Cet univers qui grouillait en toi, il m’a nourri et inspiré àmon tour, et il continuera de le faire. Jamais on ne peut oublier un tel monde intérieur, celui que renferment les types de ton genre, des types qui attaquent la vie à rebours, des types qui ont quelque chose en plus dans le regard. Comme s’ils avaient longuement scruté l’envers du décor et qu’ils voulaient en rendre compte avec un mélange de mélancolie et de rire – parce qu’avec toi on a ri, souvent, longtemps, pour un rien, comme des bossus. 

Non, jamais on n’oubliera l’inspiration que tu nous a apportée. Jamais on n’oubliera ce modèle de persévérance que tu as été, ni cette détermination qui te faisait venir à bout de ton travail, terminer tes planches avec le même entêtement que Clown lorsqu’il traverse les contrées. Je sais que, même absent, tu me taperas sur l’épaule dans les moments de faiblesse, parce que tu resteras un modèle de courage face à l’adversité. Un peu comme tes autres héros, qu’ils soient en papier ou en muscles : je me souviens que tu me motivais en me désignant des parangons de ténacité aussi variés que Stallone ou Soljenitsyne ; dans la grande littérature comme dans les séries B, tu m’a fait voir ce qu’il y avait de plus noble. Et un jour que j’avais le moral dans les talons, tu m’as appris avec humour la bonne parole de Jean-Claude Van Damme : « il ne faut pas écouter les bruits du monde, mais le silence de l’âme ». 

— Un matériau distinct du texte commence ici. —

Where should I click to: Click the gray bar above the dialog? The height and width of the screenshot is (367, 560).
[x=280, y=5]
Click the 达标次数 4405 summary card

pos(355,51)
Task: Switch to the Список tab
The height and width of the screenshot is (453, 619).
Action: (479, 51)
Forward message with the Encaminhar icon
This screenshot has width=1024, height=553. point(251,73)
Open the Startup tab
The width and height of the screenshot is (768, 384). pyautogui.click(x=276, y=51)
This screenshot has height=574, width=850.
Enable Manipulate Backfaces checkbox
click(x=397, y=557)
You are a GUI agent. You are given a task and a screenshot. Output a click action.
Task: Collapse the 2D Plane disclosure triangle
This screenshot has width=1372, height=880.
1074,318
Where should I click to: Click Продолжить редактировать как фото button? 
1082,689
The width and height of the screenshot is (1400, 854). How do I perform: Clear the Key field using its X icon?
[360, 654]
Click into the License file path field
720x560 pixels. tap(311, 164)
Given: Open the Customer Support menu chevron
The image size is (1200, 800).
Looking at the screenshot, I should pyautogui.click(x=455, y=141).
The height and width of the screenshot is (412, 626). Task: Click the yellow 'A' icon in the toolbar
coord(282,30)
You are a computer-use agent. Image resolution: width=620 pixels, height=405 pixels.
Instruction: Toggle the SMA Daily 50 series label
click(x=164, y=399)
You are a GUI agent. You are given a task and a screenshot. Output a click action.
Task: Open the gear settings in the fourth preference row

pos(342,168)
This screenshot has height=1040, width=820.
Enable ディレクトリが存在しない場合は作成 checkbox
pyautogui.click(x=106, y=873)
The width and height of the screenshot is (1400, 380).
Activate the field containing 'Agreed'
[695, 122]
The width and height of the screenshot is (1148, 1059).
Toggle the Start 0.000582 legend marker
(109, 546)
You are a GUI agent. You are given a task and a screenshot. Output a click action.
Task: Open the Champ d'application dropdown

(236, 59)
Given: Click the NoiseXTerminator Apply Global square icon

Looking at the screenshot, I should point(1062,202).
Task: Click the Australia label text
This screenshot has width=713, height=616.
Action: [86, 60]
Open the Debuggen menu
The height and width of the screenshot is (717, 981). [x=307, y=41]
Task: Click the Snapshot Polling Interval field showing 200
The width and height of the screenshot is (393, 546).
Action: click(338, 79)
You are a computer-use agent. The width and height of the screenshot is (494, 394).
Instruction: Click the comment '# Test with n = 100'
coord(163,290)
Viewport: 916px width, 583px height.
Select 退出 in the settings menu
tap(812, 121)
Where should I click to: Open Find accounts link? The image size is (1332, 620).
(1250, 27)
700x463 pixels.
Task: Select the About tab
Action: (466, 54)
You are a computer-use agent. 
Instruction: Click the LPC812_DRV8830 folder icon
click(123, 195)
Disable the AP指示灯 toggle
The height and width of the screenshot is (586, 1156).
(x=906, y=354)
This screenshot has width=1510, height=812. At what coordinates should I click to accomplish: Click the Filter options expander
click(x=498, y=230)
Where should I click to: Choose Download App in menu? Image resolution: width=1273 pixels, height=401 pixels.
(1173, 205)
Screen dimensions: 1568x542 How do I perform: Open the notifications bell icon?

Je n’ai jamais oublié ce moment, et d’ailleurs j’ai repensé à cette phrase quand je t’ai vu parfois te désoler du sort de l’humanité, des conséquences douloureuses des crises économiques, des guerres, des croisades religieuses, des pandémies qui réduisent le quotidien à un grand nulle part dématérialisé, soi-disant connecté mais au fond dévasté. Un quotidien qui ne te convenait pas. Toi qui es toujours resté attaché, en bon chrétien, à la justice et à la défense des innocents, comme Charles Bronson dans la saga du Justicier dans la ville, tu glissais alors tout doucement, pour devenir plutôt Travis Bickle, c’est-à-dire De Niro dans Taxi Driver : ce vengeur un peu plus tourmenté qui se révolte non seulement contre l’injustice, mais contre la laideur du monde. Heureusement, il achève son parcours en héros, dans le même soubresaut d’optimisme qu’il y a dans tes BD, dans tes toiles, dans tes croquis, dans tes airs de guitare, bref dans ton œuvre – même si tu rirais bien, encore une fois, devant ce terme pompeux. Comme Travis Bickle, comme Clown, tu ne t’es jamais complètement laissé distraire par les bruits du monde. Alors je te promets d’en faire autant : je remonte le volume de la musique pour ne pas entendre ces bruits, et mieux écouter avec toi « le silence de l’âme ».